Many foreigners have been positively interested in the Philippine performance and of them is a Dutch who runs one of the country’s largest insurance company, AXA Philippines. Rien Hermans is a Dutch national but you can say that he has a good insight on the inner workings of this country with his many years working here. AXA is the world’s largest insurer and their local subsidiary in the Philippines is a joint venture with Metrobank.

 

The 2015 Outlook of Rien Hermans

In 2015 the markets will strongly be influenced by a strengthened dollar, the lower cost of oil and the low interest rates. On top of that we will see a strong influence on the index of the coming elections, especially in the last months of 2015. As share prices reflect the net present value of future expected profits of the companies, it is understandable that the political climate is a very important factor in determining the right price of a stock.

So with a stronger dollar improving the attractiveness of the BPO industry, inflation remaining in control supported by the lower oil prices and interest rates returning to the very low levels of the past two years, equities remain the most attractive asset class and I maintain my expectation that the PSEi will continue its path towards 10,000 before 2020. For this year I do predict that the index will move up and I would have expected the PSEi to hit between 7,800 and 8,000 by year-end. The big unknown however is how the candidates for the presidency will execute their strategies and how this will influence the business sentiment, which can have an effect of 500 points up or down in my opinion.

In my opinion the best strategy therefor is to diversify both in sectors as well as in markets. Overweight in equity compared to bonds, overweight in dollars compared to peso and balancing the investments in high growth markets like the Philippines with more mature markets like Europe and the United States. My medium term view would be an overweight in Europe as I believe that we will see mergers and acquisitions increasing there, followed by a recovery of the economies.

 

rien-hermans-ceo-axa-phils-580x333Convinced of the value that financial products deliver to customers Rien has spent over 2 decades  in the financial service industry in the fields of product development, distribution, marketing, strategy and general management.  

In 1990 he started with ING Bank in the Netherlands, where he was responsible for developing and implementing Life insurance as a new product group offered by the bank.
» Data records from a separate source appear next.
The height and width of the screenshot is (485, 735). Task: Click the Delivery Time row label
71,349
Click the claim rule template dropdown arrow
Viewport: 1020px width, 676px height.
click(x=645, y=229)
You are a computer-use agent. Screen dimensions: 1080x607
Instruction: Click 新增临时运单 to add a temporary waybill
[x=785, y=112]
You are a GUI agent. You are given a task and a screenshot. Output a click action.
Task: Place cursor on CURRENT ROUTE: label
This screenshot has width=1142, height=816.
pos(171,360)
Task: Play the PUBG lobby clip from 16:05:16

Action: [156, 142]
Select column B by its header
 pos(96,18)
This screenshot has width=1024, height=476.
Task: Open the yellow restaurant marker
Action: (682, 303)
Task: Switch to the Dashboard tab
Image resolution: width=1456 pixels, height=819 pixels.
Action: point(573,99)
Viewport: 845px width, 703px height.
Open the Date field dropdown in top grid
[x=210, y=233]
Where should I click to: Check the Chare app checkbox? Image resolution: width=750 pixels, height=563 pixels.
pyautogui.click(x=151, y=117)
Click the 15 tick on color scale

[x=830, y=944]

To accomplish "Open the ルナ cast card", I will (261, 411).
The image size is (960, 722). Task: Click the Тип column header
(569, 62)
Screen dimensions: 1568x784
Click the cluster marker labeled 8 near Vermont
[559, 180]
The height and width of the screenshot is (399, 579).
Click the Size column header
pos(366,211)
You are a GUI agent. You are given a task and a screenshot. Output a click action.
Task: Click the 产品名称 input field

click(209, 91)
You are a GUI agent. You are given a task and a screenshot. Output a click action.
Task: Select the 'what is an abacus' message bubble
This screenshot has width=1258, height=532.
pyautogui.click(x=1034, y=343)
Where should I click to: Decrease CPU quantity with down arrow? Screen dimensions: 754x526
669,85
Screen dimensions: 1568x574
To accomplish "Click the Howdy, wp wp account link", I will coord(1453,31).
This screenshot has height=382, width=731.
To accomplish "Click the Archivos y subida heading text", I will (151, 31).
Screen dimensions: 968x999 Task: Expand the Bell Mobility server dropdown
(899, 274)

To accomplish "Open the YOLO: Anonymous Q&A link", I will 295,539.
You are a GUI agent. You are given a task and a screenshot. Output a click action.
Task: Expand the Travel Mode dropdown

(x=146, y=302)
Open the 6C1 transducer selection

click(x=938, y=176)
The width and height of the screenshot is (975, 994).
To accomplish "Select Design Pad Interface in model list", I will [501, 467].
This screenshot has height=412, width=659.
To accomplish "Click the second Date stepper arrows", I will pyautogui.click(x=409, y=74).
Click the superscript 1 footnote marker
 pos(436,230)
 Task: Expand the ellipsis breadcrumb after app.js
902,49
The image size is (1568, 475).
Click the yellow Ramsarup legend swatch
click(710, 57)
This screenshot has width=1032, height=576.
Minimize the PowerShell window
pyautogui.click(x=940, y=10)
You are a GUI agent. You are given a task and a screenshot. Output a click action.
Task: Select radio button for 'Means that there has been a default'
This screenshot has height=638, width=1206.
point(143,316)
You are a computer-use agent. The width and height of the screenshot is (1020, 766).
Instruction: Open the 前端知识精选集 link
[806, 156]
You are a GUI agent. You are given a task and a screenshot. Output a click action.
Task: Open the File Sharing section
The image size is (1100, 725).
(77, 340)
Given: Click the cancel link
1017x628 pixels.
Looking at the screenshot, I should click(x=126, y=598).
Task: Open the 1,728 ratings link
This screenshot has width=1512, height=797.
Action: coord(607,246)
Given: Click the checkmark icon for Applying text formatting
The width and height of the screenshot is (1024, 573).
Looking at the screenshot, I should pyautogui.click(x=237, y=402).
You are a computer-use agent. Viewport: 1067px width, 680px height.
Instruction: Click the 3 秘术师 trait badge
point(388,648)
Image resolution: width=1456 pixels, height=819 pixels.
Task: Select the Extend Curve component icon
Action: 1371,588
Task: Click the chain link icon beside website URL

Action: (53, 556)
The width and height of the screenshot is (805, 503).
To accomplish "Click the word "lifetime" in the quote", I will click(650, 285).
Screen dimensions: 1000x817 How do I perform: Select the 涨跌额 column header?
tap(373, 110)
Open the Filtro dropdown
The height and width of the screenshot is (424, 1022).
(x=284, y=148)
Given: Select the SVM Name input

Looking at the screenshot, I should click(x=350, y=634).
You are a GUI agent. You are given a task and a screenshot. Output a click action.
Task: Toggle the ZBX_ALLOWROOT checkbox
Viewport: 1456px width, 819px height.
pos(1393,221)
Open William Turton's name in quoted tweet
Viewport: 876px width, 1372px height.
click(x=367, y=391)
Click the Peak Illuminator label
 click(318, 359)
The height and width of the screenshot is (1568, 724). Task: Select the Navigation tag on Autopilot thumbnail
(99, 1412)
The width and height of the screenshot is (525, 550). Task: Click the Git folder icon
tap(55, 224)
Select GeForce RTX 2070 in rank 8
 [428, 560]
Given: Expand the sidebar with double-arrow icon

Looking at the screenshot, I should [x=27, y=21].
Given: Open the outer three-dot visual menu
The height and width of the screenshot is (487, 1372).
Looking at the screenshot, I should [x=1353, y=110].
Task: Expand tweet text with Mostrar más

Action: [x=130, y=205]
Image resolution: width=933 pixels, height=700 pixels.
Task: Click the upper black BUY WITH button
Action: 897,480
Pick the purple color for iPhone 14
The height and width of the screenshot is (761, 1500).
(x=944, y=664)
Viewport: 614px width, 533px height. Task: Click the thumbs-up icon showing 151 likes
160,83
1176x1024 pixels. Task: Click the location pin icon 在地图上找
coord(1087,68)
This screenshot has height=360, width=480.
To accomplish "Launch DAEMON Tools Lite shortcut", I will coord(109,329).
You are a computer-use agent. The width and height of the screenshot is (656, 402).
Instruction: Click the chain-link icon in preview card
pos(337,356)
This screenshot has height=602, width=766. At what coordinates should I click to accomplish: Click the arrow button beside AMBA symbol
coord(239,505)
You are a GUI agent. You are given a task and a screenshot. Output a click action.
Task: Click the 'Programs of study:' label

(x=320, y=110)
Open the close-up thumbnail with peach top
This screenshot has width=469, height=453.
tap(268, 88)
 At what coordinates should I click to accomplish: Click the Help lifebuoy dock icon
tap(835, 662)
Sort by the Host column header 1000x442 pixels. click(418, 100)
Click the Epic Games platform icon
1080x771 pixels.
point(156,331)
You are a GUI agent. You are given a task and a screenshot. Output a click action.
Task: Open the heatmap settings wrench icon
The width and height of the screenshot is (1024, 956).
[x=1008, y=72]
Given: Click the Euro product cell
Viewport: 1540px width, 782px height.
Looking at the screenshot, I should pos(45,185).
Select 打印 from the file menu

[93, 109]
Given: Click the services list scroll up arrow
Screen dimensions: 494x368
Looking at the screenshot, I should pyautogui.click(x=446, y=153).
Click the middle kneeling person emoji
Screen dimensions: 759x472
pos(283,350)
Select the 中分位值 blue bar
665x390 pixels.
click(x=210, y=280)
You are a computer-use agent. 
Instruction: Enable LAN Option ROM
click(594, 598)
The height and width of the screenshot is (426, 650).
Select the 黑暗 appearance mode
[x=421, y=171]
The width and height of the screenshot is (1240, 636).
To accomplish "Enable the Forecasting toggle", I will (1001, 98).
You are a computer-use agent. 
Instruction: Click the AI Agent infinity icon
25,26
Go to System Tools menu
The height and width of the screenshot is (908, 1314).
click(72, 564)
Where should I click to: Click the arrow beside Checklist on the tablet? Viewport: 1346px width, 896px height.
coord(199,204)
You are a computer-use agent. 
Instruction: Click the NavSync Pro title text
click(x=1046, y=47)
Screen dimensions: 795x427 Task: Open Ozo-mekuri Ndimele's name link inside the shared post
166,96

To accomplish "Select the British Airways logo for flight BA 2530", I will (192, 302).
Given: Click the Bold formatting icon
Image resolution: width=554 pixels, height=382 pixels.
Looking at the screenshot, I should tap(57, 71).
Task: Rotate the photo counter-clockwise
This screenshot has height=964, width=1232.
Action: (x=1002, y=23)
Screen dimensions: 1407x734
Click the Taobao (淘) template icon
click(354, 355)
His analytical skills and strategic vision were recognized and for 4 years he was vice president Strategy & Planning advising the Board of ING on strategic issues.

In 1999 he moved to Asia and after a short stint in Hong Kong he was assigned as the CEO of ING Life as well as CEO of Aetna Life & Healthcare in the Philippines, Executive Director and General Manager of ING Malaysia and the last position he held in ING was Board Member of ING Financial Services Poland.

In 2009 Rien ‘crossed the line’ and joined AXA with the assignment to transform AXA Philippines into a strong player on the domestic market with a sustainable position in the top 5. Focused to be the best in the eyes of the customers the company has strengthened its position in the growing life insurance and investment market in the Philippines.